We researched the displacement of tribespeople by the Sardar Sarovar Dam in India in the 1980s and early 1990s and found that forced displacement using eminent domain should only be implemented where the public interest is exceptionally strong, as it was in this case. The Sardar Sarovar Dam project had a good rehabilitation package for the tribespeople: those who were displaced are much better off than their former forest neighbors in land ownership, consumer durables, and access to schools and hospitals. However, 54 percent of displaced people wished to return to their old habitat, showing that nostalgia for ancestral land can matter more than material goods. By contrast, a majority (56 percent) of displaced people under age 40 did not want to return. Nearby forest dwellers were asked if they would like to be “forcibly” resettled with the full compensation package. In two forest groups, 31 percent and 52 percent said yes. Clearly many, though not all, tribespeople yearn to leave the jungle.

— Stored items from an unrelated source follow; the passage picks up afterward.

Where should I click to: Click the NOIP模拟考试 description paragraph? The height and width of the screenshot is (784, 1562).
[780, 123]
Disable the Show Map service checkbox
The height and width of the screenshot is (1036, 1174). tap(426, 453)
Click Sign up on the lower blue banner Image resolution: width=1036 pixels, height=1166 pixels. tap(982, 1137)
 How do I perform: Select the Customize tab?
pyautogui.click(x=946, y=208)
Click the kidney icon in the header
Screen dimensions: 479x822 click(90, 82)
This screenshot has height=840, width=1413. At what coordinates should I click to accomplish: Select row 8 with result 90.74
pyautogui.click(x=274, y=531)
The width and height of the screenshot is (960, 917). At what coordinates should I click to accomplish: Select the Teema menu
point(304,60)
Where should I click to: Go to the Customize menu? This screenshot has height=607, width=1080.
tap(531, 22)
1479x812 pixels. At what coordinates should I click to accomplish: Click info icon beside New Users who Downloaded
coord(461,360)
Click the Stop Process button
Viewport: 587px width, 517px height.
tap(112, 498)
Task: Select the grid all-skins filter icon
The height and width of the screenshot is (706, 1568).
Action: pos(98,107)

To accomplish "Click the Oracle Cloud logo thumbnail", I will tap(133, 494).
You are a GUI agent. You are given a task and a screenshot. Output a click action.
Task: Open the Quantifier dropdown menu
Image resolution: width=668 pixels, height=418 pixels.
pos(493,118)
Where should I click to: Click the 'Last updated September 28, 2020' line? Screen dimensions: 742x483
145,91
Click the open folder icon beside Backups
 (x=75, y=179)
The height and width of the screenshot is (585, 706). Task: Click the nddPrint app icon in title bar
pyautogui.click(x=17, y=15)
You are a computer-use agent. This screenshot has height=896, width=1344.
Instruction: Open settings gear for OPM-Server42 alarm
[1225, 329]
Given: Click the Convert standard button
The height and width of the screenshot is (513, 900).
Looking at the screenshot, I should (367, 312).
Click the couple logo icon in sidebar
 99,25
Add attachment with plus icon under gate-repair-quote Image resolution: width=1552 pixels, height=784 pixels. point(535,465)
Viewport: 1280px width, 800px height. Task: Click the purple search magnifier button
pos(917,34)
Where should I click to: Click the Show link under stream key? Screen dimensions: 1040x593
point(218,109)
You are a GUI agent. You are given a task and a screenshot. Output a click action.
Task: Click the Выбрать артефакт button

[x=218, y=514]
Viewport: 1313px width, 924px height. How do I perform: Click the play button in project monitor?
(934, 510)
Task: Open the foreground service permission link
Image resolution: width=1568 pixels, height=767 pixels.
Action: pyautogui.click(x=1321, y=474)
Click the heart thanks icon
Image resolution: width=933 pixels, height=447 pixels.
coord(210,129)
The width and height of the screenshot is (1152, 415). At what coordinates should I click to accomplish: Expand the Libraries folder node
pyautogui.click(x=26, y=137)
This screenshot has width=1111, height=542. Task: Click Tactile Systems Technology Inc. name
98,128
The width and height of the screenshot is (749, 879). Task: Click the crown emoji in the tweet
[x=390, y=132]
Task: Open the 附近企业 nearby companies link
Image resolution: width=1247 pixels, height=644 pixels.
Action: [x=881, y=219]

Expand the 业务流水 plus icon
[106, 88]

Land in reserved forests is legally considered government property, and laws treat forest tribes in their ancestral lands as encroachers. The Indian Forest Rights Act of 2006 provided legal title to forest dwellers for land they had been cultivating as of December 2005. With nongovernmental organization assistance, tribes in Gujarat state used global positioning system devices to map their boundaries, superimposed these on Google maps from 2005, and thus claimed title. After getting title, tribes started using tractors. Many grow genetically modified cotton. They have quickly modernized.
The 2006 act also gave tribes property rights over bamboo in forests; other trees belong to state forest departments. Some tribes in Gujarat now supply bamboo to a paper mill and have earned $4.5 million in five years. With property rights, once penniless tribes have become prosperous plantation owners.